Istırabı yüzünden okunuyordu. Çaresizlik, güzel yüzünü solgun bir çiçeğe benzetmişti. Gözlerindeki ışıltı kaybolmuş, bakışları donuklaşmıştı. Dudakları, gülümsemeyi unutmuş gibi titriyordu.

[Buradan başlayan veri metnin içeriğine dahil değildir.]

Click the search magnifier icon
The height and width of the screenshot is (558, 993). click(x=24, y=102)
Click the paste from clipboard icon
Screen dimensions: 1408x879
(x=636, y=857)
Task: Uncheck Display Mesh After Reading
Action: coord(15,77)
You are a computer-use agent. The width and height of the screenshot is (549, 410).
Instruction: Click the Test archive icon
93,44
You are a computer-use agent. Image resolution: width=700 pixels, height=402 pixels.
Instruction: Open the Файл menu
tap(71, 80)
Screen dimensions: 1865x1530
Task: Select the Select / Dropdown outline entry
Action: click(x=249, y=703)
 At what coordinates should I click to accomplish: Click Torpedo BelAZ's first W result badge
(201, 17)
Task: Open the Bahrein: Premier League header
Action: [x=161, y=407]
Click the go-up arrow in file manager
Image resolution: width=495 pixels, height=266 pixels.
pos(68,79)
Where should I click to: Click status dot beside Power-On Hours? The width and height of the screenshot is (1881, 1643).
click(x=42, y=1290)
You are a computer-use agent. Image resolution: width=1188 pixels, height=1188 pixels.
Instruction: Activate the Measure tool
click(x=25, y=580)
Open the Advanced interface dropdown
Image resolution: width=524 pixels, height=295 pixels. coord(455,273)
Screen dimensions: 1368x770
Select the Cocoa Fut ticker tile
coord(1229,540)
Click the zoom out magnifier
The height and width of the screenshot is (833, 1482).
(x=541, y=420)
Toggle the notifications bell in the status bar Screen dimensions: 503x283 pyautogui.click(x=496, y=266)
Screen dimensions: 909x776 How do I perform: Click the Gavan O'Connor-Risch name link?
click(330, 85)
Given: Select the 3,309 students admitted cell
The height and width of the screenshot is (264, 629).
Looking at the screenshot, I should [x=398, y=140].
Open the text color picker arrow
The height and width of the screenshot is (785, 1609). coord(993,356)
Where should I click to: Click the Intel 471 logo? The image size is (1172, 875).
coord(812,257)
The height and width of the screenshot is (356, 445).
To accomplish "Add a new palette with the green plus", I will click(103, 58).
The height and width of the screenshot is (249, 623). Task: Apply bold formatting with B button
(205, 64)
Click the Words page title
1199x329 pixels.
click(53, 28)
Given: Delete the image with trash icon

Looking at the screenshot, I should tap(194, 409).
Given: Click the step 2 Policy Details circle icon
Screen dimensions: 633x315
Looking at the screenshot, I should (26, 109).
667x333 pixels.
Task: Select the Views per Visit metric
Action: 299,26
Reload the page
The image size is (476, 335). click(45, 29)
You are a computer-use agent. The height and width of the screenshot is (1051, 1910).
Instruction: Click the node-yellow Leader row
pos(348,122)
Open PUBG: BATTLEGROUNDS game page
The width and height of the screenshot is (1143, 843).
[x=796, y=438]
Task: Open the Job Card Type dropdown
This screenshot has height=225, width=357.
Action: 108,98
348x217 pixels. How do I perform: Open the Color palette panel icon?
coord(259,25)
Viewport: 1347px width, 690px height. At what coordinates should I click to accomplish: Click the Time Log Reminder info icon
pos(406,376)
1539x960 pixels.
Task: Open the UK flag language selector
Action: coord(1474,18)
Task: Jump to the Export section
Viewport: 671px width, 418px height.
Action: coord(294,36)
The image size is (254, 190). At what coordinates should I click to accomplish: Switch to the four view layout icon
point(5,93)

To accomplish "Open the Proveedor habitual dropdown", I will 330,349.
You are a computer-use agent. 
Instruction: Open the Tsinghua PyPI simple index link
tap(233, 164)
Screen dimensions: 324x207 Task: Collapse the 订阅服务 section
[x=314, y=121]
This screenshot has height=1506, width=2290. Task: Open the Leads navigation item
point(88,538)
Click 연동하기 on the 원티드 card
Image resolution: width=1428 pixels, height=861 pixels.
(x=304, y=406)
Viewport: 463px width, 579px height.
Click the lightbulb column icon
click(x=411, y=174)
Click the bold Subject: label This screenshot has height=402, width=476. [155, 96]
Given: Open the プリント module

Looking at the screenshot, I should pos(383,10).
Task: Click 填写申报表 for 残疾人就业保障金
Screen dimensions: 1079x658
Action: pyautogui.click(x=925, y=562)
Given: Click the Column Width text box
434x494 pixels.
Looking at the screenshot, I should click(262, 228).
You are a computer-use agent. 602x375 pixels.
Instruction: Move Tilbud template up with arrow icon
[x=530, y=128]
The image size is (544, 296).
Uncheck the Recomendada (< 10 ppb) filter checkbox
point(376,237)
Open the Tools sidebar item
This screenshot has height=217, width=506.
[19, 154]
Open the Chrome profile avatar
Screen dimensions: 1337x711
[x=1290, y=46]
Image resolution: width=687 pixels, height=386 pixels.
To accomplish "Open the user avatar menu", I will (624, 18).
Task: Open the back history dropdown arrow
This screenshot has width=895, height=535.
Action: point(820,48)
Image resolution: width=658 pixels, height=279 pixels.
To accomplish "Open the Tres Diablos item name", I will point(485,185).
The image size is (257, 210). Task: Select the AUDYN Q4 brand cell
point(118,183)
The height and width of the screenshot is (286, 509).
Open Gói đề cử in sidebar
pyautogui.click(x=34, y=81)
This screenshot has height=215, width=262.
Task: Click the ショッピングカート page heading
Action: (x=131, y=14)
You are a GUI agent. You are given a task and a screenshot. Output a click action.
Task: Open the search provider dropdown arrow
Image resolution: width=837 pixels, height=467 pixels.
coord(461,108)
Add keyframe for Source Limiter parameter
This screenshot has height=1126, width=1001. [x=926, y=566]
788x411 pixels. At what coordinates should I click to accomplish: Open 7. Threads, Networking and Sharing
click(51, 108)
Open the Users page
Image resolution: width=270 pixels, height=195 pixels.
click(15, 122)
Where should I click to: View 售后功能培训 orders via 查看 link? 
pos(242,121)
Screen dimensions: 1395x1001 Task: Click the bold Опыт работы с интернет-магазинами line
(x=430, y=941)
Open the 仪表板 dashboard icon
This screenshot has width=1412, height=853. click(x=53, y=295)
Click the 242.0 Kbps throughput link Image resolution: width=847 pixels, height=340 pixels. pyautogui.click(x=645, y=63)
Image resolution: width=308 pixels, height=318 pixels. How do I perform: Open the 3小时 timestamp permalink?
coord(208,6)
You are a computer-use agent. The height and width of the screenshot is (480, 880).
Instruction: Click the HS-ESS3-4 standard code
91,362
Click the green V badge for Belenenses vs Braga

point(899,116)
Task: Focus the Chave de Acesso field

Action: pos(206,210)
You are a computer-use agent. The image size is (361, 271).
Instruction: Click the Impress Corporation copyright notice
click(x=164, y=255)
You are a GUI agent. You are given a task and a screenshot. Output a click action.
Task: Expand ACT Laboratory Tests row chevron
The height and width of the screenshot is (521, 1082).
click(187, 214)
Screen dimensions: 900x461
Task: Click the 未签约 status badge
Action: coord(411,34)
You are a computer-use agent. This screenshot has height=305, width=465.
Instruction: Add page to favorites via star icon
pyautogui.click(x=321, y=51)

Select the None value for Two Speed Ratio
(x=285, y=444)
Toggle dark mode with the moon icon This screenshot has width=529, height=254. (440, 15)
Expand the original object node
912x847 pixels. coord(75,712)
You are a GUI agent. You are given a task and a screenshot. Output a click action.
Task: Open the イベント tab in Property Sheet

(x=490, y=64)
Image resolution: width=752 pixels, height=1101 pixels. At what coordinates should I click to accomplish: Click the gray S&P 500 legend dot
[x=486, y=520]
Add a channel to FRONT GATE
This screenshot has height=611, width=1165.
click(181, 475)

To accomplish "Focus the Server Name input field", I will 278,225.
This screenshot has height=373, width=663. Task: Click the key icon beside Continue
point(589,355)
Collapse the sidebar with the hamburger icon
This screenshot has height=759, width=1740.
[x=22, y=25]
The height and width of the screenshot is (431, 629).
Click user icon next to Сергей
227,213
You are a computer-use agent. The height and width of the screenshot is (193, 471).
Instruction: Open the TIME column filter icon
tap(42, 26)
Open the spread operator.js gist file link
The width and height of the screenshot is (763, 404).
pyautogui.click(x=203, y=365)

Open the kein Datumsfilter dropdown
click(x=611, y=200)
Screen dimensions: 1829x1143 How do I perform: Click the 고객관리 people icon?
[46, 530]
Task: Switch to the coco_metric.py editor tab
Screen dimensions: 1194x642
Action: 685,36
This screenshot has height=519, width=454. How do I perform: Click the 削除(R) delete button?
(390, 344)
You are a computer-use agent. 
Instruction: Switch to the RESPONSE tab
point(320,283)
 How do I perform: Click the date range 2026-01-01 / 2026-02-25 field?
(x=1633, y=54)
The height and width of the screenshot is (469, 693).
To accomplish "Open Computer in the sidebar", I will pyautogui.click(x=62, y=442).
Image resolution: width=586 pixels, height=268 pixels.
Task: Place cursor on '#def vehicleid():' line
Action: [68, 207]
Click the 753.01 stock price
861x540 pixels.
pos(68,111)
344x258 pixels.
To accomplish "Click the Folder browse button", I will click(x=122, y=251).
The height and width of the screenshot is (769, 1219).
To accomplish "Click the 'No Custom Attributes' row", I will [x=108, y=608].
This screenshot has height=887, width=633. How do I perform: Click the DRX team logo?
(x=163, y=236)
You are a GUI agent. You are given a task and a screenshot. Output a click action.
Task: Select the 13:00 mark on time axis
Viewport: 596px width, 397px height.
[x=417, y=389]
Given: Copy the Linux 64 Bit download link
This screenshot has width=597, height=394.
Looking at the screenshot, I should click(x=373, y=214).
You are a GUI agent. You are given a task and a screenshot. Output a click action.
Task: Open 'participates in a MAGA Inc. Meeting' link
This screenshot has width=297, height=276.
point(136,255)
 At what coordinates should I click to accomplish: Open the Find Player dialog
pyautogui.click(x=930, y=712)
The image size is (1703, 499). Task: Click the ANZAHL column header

Yüreğindeki yangın tüm gücüyle kavuruyordu yüreğini… Çaresizlikle boynunu büktü. Epeydir tuttuğu gözyaşları yağmur gibi akıyordu…
Şimdi gelse, kollarıyla tüm gücüyle sarılsaydı ona… Yaralı yüreğine, o kokusunu özlediği bağrına bastırsaydı yüzünü… Öpseydi saçlarını… Hiç konuşmadan… Öylece kalsaydı saatlerce…
Neden bir duvar koymuştu aralarına? Sözleri geri dönüyordu hep… Sessiz çığlıkları kulaklarında yankılanıyordu durmadan… Ölmek istedi o an… Ne güzel olurdu hayâline sarılırken ölmek… Çektiği acılardan sessizce, yavaşça sıyrılıvermek…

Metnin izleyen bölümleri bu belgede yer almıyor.